Thursday, May 8, 2008

Top Chef recap


If you're a chef known for Italian food, and then make it bland and boring, sorry, but you deserve to be smacked upside the head with wet spaghetti.

And sent home.

As Nikki was last night on "Top Chef."

Guest chef Gale Gand is one of the best pastry chefs in Chicago, if not the country, but she hardly had a role this episode. Chalk it up to bad editing. Kind of disappointing.


Dale wins the most annoying chef award due to his pouty face, crybaby, locker slamming antics. Ugh. Gordon Ramsay's at least entertaining when he goes stark raving mad. Dale just looks like he needs a time out.


And doesn't Lisa's mad mug always looked p.o.'ed. Why is she even on this show?

But what's worst?


Andrew making the same dish as he did in an earlier challenge?

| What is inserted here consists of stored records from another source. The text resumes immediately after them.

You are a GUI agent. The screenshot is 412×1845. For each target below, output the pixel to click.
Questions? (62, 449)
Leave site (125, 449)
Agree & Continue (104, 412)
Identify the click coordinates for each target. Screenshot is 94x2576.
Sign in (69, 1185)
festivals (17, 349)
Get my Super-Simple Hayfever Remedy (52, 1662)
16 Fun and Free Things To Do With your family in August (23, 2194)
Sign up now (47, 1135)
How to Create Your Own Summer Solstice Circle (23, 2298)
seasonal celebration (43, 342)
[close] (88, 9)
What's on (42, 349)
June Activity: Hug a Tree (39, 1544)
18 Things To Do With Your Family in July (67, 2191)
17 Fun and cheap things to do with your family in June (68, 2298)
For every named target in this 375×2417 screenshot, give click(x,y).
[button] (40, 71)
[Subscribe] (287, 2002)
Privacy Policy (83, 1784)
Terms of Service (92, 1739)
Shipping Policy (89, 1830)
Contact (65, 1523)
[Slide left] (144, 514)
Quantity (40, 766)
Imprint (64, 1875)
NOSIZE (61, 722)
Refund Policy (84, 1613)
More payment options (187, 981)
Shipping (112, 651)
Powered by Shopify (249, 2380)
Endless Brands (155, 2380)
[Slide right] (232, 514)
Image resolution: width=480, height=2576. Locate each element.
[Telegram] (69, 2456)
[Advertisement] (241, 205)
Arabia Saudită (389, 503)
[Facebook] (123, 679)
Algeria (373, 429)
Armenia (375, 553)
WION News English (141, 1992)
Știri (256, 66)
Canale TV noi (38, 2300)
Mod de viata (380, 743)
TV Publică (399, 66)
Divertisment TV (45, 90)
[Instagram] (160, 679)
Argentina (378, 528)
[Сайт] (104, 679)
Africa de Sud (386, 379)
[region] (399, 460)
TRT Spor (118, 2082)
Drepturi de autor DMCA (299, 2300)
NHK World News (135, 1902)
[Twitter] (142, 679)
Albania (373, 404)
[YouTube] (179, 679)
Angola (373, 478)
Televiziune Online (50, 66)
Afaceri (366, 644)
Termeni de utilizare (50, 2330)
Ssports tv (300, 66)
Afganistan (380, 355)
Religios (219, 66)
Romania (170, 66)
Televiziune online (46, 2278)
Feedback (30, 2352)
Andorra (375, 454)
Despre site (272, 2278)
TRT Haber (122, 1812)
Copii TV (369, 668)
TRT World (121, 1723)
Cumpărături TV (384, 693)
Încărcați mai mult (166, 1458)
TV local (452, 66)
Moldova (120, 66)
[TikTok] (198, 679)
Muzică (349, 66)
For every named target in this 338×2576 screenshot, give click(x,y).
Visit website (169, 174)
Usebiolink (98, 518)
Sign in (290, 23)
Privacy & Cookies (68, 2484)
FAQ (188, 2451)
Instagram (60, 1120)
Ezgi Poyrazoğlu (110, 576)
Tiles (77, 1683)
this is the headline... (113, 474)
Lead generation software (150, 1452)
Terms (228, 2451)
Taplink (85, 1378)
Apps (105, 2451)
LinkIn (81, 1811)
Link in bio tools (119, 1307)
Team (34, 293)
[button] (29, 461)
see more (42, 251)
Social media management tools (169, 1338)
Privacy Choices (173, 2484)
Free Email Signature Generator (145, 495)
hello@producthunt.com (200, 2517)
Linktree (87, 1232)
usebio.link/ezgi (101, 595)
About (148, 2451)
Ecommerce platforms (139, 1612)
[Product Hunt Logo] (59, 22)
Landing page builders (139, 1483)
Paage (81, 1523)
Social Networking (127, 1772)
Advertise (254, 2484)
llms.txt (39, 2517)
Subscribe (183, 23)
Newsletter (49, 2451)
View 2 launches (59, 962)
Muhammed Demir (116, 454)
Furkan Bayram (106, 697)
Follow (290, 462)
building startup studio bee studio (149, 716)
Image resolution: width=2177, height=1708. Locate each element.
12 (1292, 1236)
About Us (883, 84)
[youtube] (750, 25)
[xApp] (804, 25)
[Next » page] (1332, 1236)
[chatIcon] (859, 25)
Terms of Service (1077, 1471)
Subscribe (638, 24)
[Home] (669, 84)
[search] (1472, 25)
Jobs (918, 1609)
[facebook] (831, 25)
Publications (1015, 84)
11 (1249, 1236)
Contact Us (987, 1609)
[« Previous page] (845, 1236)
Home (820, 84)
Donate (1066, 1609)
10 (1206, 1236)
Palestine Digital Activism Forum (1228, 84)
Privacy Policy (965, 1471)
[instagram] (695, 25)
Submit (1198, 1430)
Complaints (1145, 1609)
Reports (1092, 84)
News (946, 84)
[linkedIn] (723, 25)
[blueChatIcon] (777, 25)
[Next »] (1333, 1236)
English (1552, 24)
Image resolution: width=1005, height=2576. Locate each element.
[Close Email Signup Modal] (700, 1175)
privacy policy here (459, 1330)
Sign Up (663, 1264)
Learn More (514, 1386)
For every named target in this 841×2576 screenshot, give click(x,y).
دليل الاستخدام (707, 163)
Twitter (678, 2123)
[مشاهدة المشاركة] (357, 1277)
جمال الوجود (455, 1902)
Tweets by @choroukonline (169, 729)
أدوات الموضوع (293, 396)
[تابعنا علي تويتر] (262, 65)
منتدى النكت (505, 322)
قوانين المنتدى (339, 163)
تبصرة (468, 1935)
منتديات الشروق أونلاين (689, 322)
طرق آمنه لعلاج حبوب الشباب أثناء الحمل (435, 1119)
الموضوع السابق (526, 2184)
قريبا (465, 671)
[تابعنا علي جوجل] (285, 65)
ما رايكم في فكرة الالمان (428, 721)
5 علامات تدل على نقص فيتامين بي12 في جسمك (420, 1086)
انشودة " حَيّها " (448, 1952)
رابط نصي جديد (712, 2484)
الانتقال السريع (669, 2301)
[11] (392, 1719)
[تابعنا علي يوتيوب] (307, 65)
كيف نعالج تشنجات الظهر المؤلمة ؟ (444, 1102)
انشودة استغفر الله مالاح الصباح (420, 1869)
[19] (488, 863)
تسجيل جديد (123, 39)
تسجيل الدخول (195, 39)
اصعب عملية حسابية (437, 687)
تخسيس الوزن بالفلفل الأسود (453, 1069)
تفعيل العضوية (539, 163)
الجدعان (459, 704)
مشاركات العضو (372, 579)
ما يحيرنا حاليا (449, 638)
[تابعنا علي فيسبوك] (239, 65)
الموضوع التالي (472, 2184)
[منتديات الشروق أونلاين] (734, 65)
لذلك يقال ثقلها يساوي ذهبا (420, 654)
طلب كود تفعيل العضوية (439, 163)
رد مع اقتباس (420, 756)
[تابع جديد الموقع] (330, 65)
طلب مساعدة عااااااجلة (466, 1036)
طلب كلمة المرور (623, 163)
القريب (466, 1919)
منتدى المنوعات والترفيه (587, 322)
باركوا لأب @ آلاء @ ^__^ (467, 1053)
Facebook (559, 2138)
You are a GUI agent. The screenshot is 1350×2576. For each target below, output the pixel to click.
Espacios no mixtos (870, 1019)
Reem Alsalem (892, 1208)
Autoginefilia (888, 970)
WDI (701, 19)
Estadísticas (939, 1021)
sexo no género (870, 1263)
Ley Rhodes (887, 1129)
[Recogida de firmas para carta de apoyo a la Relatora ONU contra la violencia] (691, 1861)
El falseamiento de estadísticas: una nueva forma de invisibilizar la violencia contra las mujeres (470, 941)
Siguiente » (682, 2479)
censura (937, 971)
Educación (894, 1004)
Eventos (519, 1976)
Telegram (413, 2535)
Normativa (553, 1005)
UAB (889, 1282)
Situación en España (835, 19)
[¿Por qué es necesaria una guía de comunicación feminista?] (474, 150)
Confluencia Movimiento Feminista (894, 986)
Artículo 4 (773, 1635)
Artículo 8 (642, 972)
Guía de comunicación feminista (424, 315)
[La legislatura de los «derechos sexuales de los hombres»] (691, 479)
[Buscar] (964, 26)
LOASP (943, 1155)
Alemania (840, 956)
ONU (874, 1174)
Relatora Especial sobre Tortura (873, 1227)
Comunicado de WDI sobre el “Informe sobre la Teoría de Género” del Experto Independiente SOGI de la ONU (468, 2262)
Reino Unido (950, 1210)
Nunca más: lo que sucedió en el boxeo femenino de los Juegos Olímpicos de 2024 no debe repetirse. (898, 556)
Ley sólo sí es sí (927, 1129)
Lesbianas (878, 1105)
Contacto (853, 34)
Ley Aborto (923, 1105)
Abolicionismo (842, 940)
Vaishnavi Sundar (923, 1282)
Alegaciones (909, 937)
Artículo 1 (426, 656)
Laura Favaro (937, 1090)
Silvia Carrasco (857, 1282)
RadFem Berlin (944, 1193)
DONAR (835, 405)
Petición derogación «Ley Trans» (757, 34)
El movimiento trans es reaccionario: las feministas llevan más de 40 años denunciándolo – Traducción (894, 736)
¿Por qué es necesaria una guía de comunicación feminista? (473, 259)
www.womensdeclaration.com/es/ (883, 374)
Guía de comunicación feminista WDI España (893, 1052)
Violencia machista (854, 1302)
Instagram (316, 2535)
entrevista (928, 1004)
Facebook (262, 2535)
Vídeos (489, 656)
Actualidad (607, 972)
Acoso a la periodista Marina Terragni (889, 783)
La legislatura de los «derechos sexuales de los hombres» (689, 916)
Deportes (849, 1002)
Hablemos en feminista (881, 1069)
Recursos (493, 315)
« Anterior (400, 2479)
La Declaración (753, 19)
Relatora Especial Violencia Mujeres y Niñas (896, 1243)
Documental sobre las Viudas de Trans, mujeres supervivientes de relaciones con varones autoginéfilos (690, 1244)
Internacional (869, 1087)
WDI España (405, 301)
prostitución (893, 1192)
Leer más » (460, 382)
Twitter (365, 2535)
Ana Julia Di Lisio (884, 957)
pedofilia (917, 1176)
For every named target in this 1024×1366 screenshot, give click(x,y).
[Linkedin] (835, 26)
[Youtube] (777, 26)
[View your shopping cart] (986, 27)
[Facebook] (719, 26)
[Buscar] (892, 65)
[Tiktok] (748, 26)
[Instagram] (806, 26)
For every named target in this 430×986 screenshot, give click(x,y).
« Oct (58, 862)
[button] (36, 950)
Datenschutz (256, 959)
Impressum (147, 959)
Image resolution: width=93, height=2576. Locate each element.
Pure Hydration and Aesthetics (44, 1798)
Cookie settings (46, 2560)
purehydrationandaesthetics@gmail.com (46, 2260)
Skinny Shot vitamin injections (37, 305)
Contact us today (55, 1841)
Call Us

His "culinary boner" remark? (Eww. Make that visual go away. Please.)


Or Nikki's overly sweet butternut squash pasta? (Obviously, the answer is Nikki. Good for the judges for '86ing her. Haven't we all had poorly produced butternut squash pasta or soup that tastes more like dessert than dinner?)

The best thing about "Top Chef" is that it always sparks new ideas in the kitchen. Star anise is a fairly potent spice and using it to infuse creamed spinach is certainly a bold and interesting move - Richard's idea, Andrew's execution - but Padma hated it. (I think I'd like to try it; but then I love fennel and anything with an anise or licorice-y flavor.)

Speaking of anise, I just made this dish recently and it's a great pairing with grilled fish:

Slice fresh fennel, red onions, fresh orange segments and black Kalamata olives. (Squeeze any extra orange juice into the bowl.) Then mix together along with drizzles of good, extra virgin olive oil, and a little salt - the olives are already salty - and freshly ground black pepper. (You can use some of the fennel fronds for decoration.) Let it sit at room temperature and serve alongside the fish.